Client-Side Auth Interceptors
Server-side interceptors (createGatewayAuthInterceptor, createJwtAuthInterceptor, etc.) validate incoming requests. Client-side interceptors do the opposite -- they attach credentials to outgoing requests.
Connectum provides two client interceptor factories for common auth patterns:
| Factory | Purpose | Header set |
|---|---|---|
createClientBearerInterceptor | Attach a Bearer token | Authorization: Bearer <token> |
createClientGatewayInterceptor | Service-to-service trust | x-gateway-secret, x-auth-subject, x-auth-roles |
Bearer Token
Use createClientBearerInterceptor when your service calls another service that expects a Bearer token (JWT, opaque token, API key in Bearer format).
Static token
import { createClientBearerInterceptor } from '@connectum/auth';
import { createConnectTransport } from '@connectrpc/connect-node';
const transport = createConnectTransport({
baseUrl: 'http://internal-api:5000',
interceptors: [
createClientBearerInterceptor({ token: process.env.API_TOKEN! }),
],
});Async token factory (refresh flow)
When the token may expire, pass an async function. It is called before every request:
import { createClientBearerInterceptor } from '@connectum/auth';
const bearerAuth = createClientBearerInterceptor({
token: async () => {
const { accessToken } = await refreshTokenIfNeeded();
return accessToken;
},
});Options
| Option | Type | Required | Description |
|---|---|---|---|
token | string | () => Promise<string> | Yes | Static token or async factory called before each request |
Gateway (Service-to-Service)
Use createClientGatewayInterceptor when calling a service behind a gateway that uses createGatewayAuthInterceptor on the server side. The client interceptor sets the trust headers that the server interceptor reads.

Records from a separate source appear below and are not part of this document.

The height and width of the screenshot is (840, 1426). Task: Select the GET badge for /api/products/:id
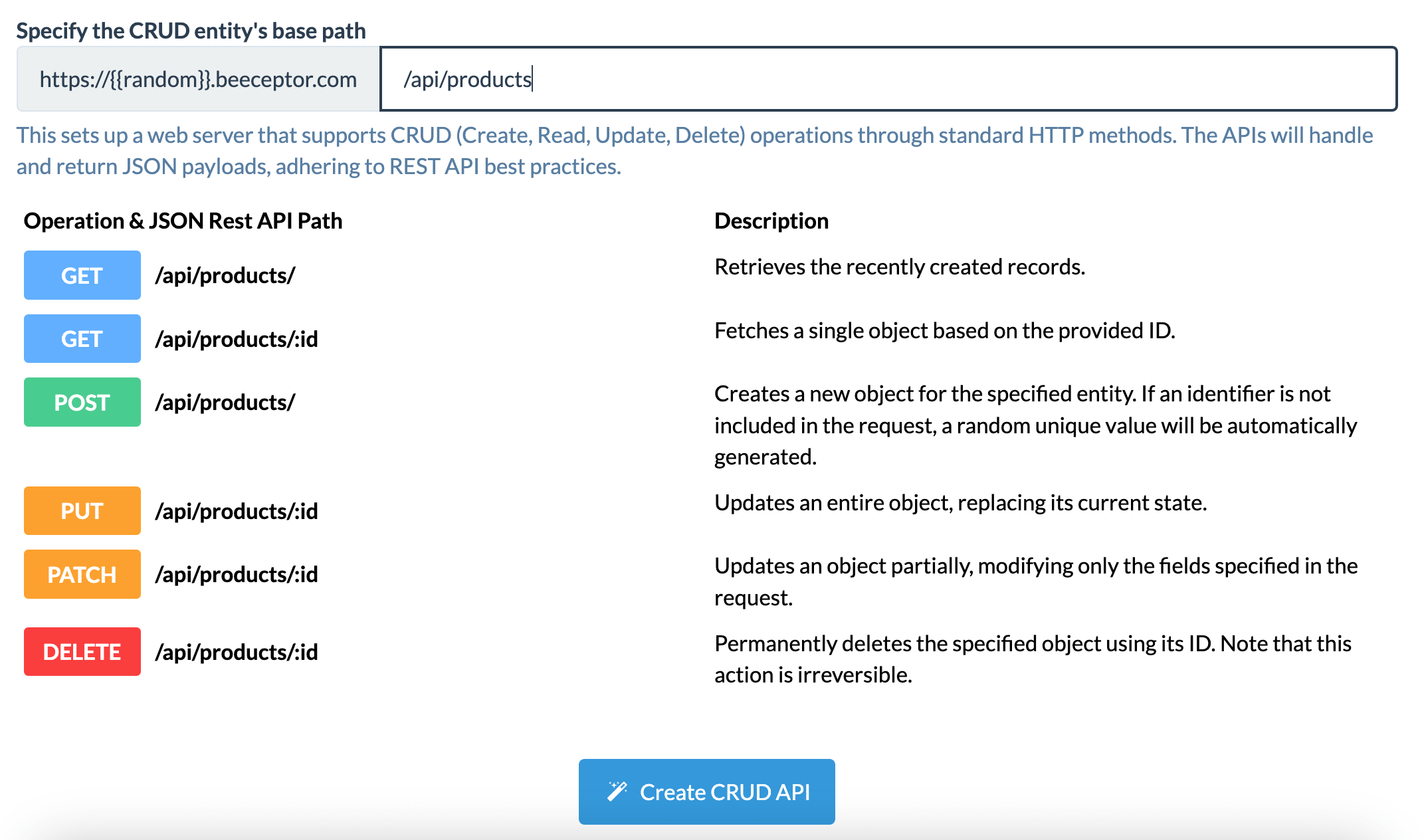click(82, 339)
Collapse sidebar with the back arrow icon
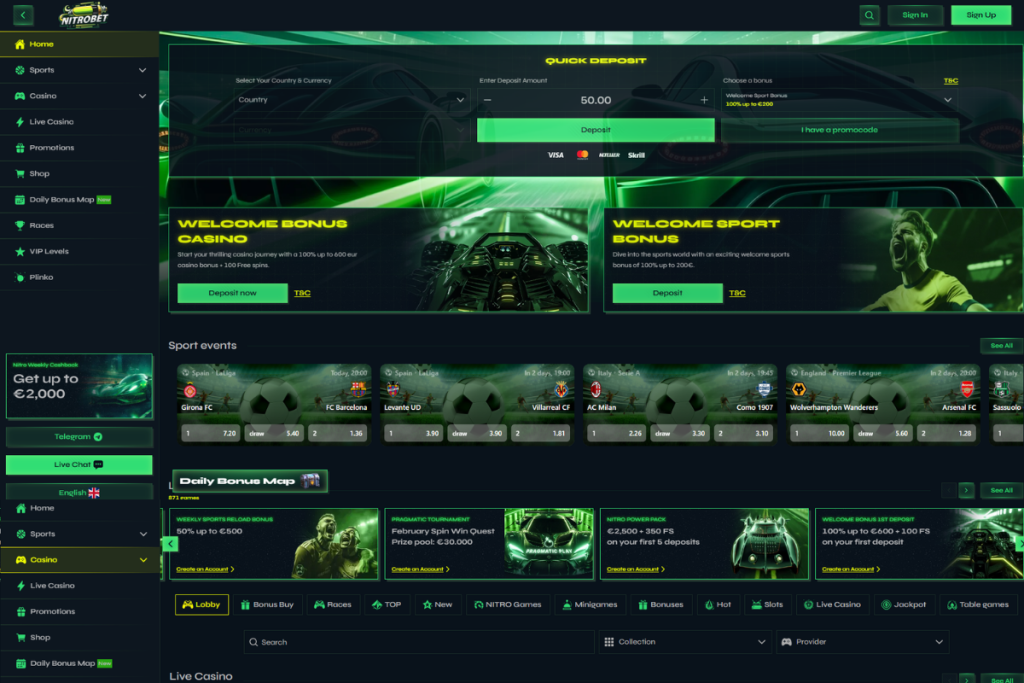 [22, 15]
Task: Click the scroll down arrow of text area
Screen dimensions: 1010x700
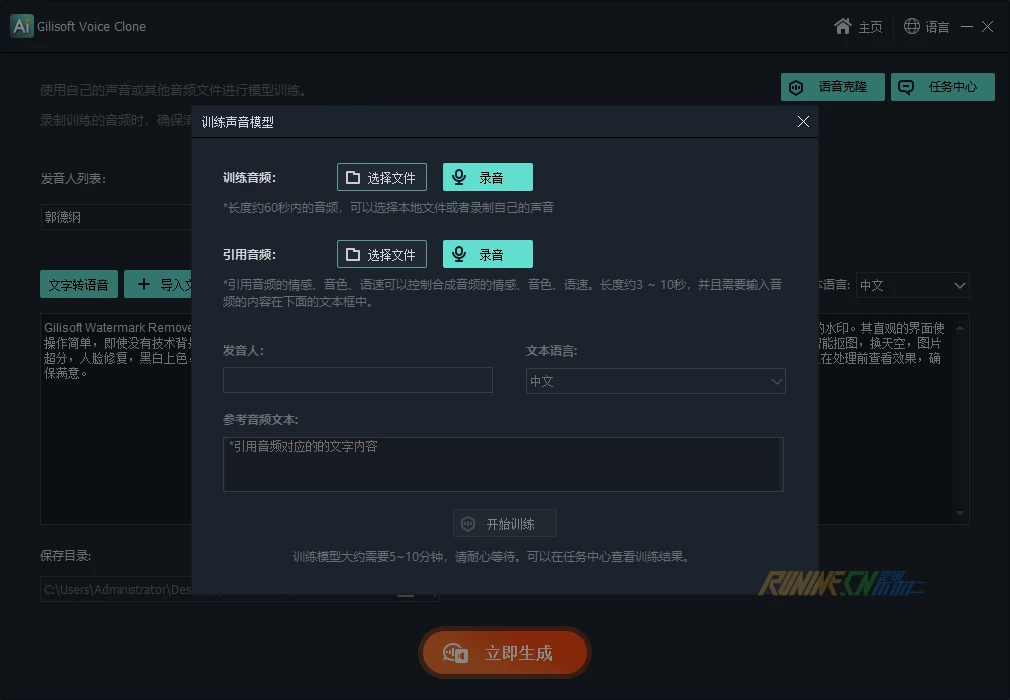Action: point(962,514)
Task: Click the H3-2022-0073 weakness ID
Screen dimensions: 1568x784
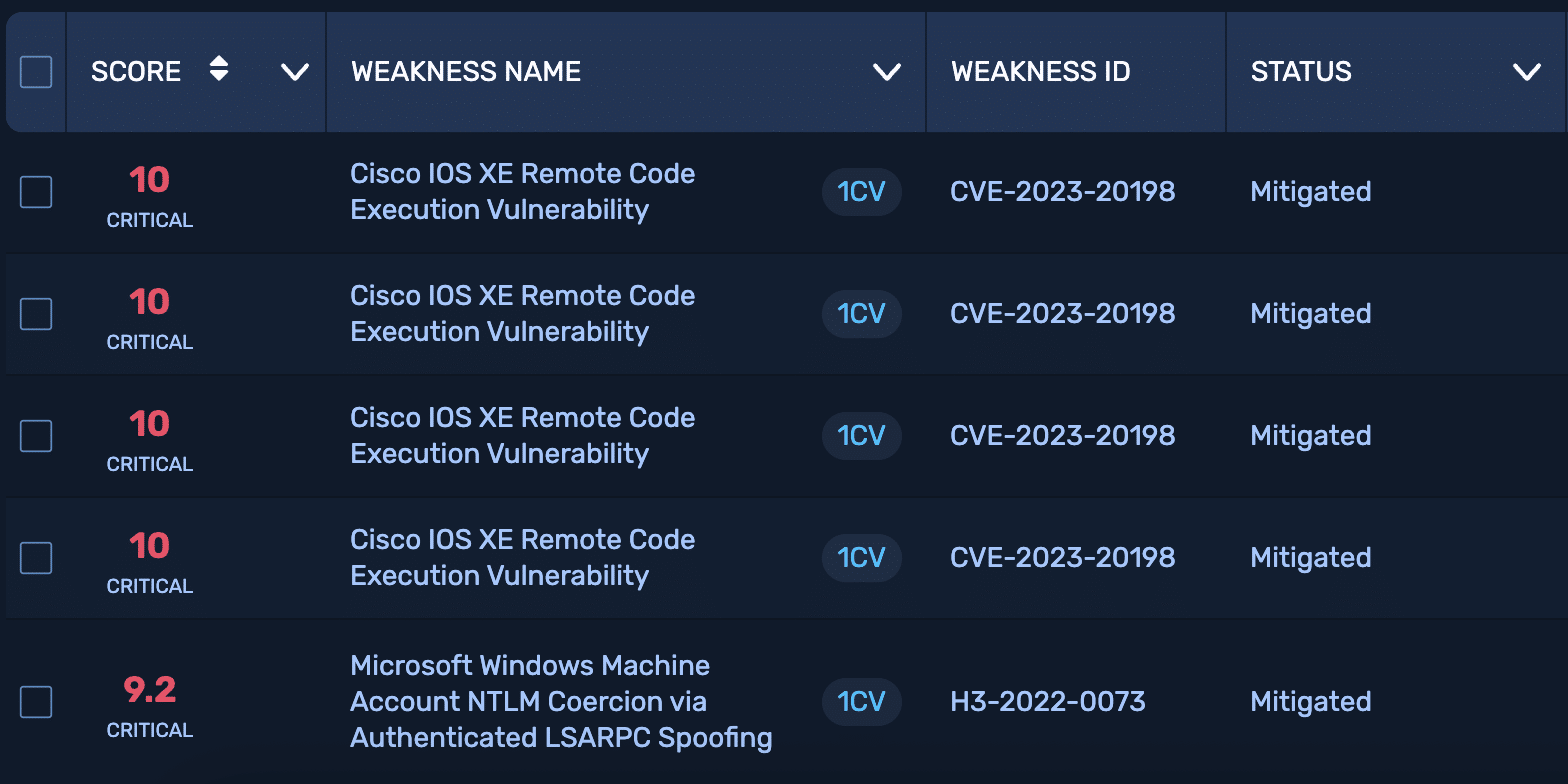Action: click(x=1047, y=702)
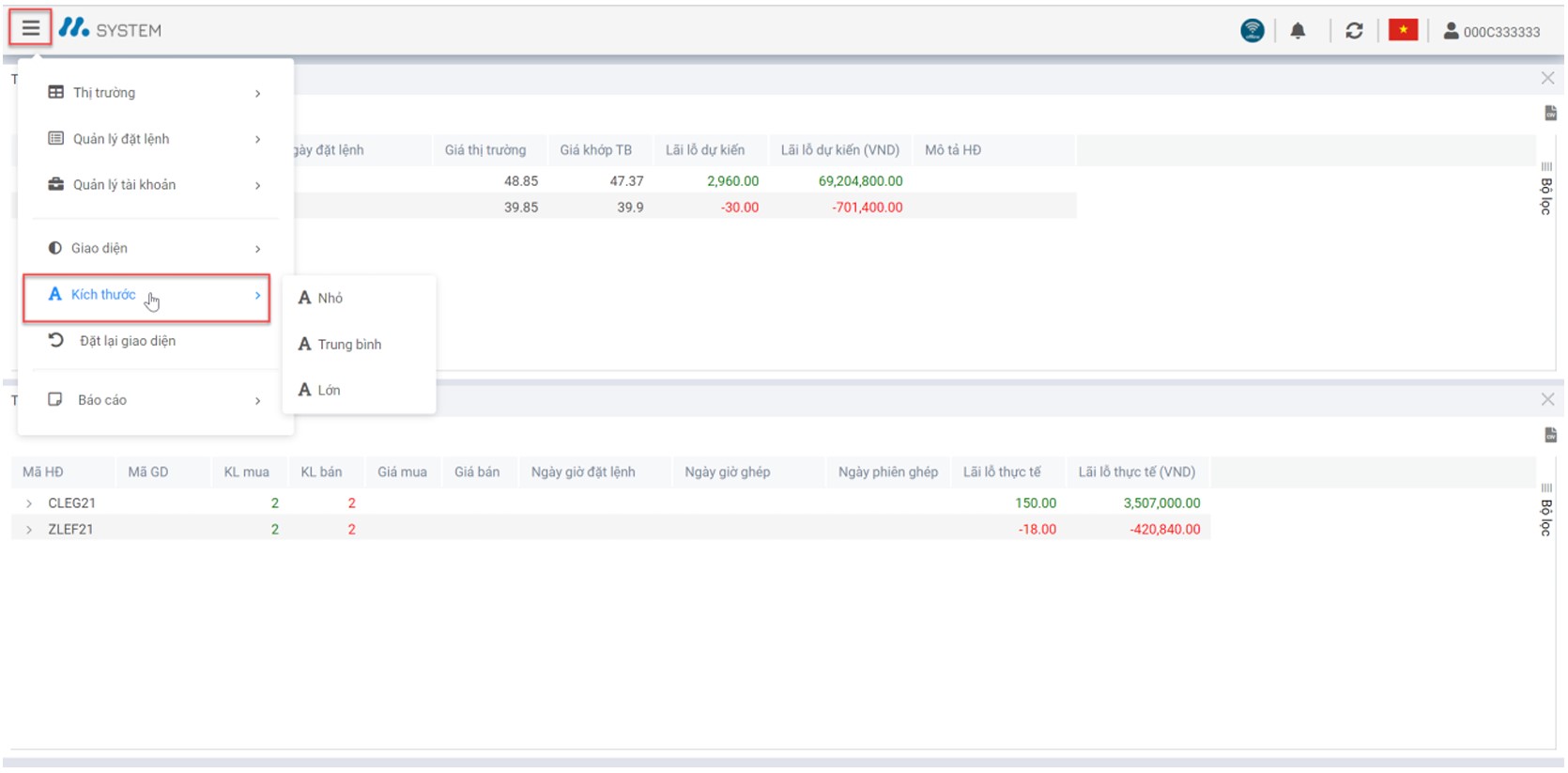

import { createClientGatewayInterceptor } from '@connectum/auth';
import { createConnectTransport } from '@connectrpc/connect-node';
const transport = createConnectTransport({
baseUrl: 'http://order-service:5001',
interceptors: [
createClientGatewayInterceptor({
secret: process.env.GATEWAY_SECRET!,
subject: 'task-coordinator',
roles: ['service', 'order-writer'],
}),
],
});Options
| Option | Type | Required | Description |
|---|---|---|---|
secret | string | Yes | Shared secret matching the server's trustSource.expectedValues |
subject | string | Yes | Service identity (appears as AuthContext.subject on the server) |
roles | string[] | No | Roles to propagate (JSON-encoded in x-auth-roles header) |
Header mapping
The client interceptor sets these headers:
| Header | Source | Server reads via |
|---|---|---|
x-gateway-secret | options.secret | trustSource.header |
x-auth-subject | options.subject | headerMapping.subject |
x-auth-roles | JSON.stringify(options.roles) | headerMapping.roles |
When roles is omitted or empty, the x-auth-roles header is not set.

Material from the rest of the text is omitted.